The Ant Group officially open-sourced the industry's first high-performance diffusion language model inference framework, dInfer, on October 13th.

In benchmark tests, dInfer improved the inference speed of diffusion language models by 10.7 times compared to NVIDIA's diffusion model framework Fast-dLLM; in the code generation task HumanEval, dInfer achieved a speed of 1011 Tokens/second in single-batch inference, becoming the first in the open-source community to achieve significantly faster single-batch inference speed than autoregressive models. The work of dInfer demonstrates that diffusion language models have significant efficiency potential and can be realized through systematic engineering innovation, providing a highly competitive option for the architectural path towards AGI.
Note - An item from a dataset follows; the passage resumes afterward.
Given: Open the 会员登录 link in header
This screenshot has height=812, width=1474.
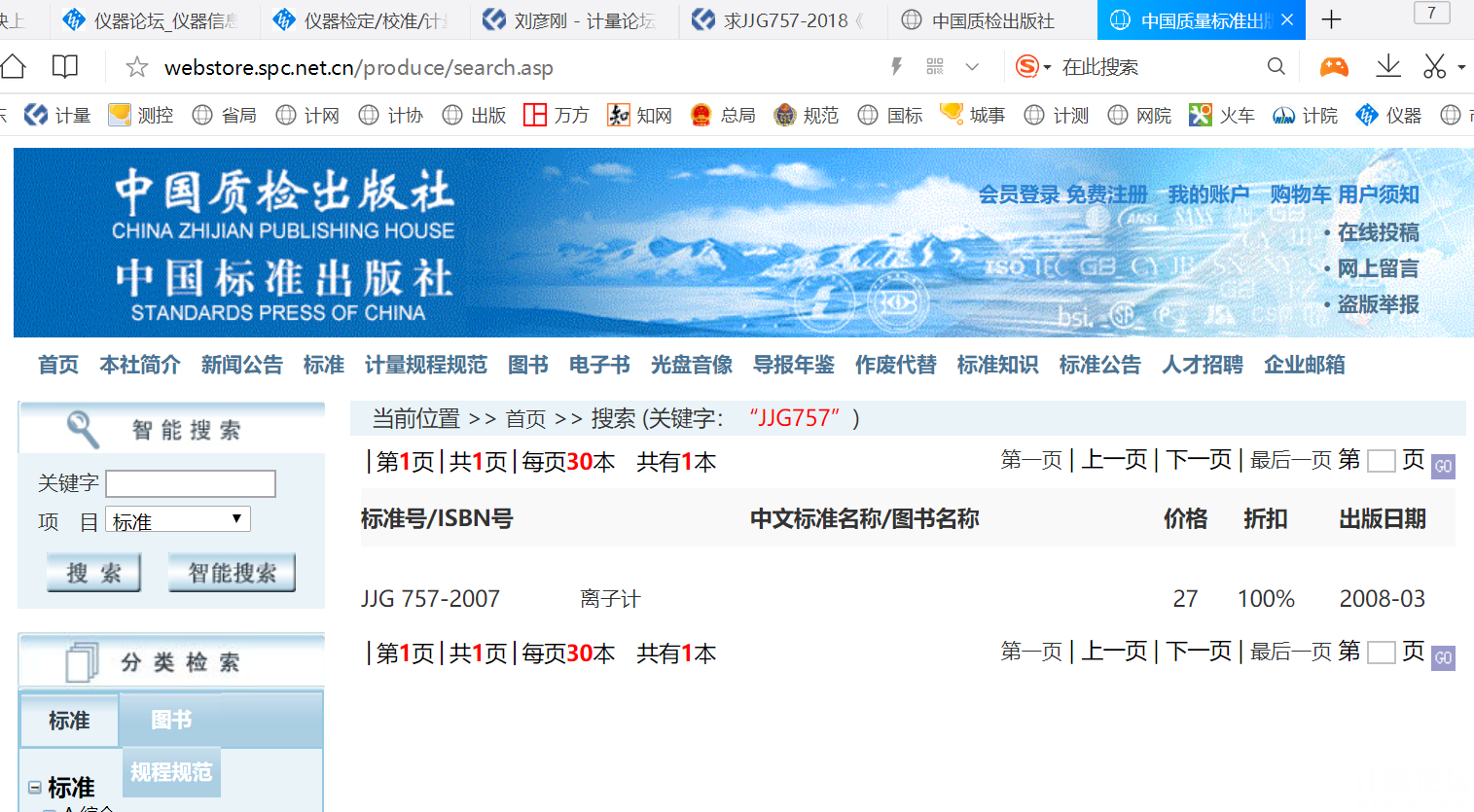Looking at the screenshot, I should pos(1018,194).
Diffusion language models, as a new paradigm, treat text generation as a "denoising process" of gradually restoring a complete sequence from random noise, offering three major advantages: high parallelism, global perspective, and flexible structure. With these advantages, models such as LLaDA-MoE released by Ant Group and Renmin University have shown accuracy comparable to top autoregressive (AR) models in multiple benchmark tests. However, in terms of inference efficiency, the theoretical strong potential of dLLMs has long been constrained by harsh realities. Efficient inference of dLLMs faces three major challenges: high computational cost, KV cache failure, and parallel decoding. These bottlenecks have made the inference speed of diffusion language models unsatisfactory. How to break free from these constraints and unlock the potential of diffusion language models in inference efficiency has become an urgent problem in the field.

dInfer is a high-performance inference framework specifically designed for diffusion language models, combining algorithms and systems deeply. It supports various diffusion language models, including LLaDA, LLaDA-MoE, and LLaDA-MoE-TD.

dInfer includes four core modules: Model, KV-Cache Manager, Iteration Manager, and Decoder. This plug-and-play architecture allows developers to combine and explore different module optimization strategies like building with LEGO bricks, and conduct standardized evaluations on a unified platform. More importantly, dInfer integrates targeted solutions for the above three challenges in each module.

image.png

(Figure description: Architecture of dInfer)

On a node equipped with 8 NVIDIA H800 GPUs, dInfer's performance is impressive:

Compared to the previous dLLM inference solution Fast-dLLM, dInfer achieved a 10.7 times increase in average inference speed (avg TPS) while maintaining similar model performance (681 vs 63.6); in the code generation task HumanEval, dInfer achieved a speed of 1011 tokens/second in single-batch inference. Compared to the AR model Qwen2.5-3B, which runs on the industry-leading inference service framework vLLM and has similar parameters and performance, dInfer's average inference speed is 2.5 times higher (681 vs 277).

Ant Group stated that dInfer connects cutting-edge research with industrial application, marking a crucial step for diffusion language models from "theoretical feasibility" to "practical efficiency." This open-source initiative also invites developers and researchers around the world to jointly explore the great potential of diffusion language models and build a more efficient and open AI new ecosystem.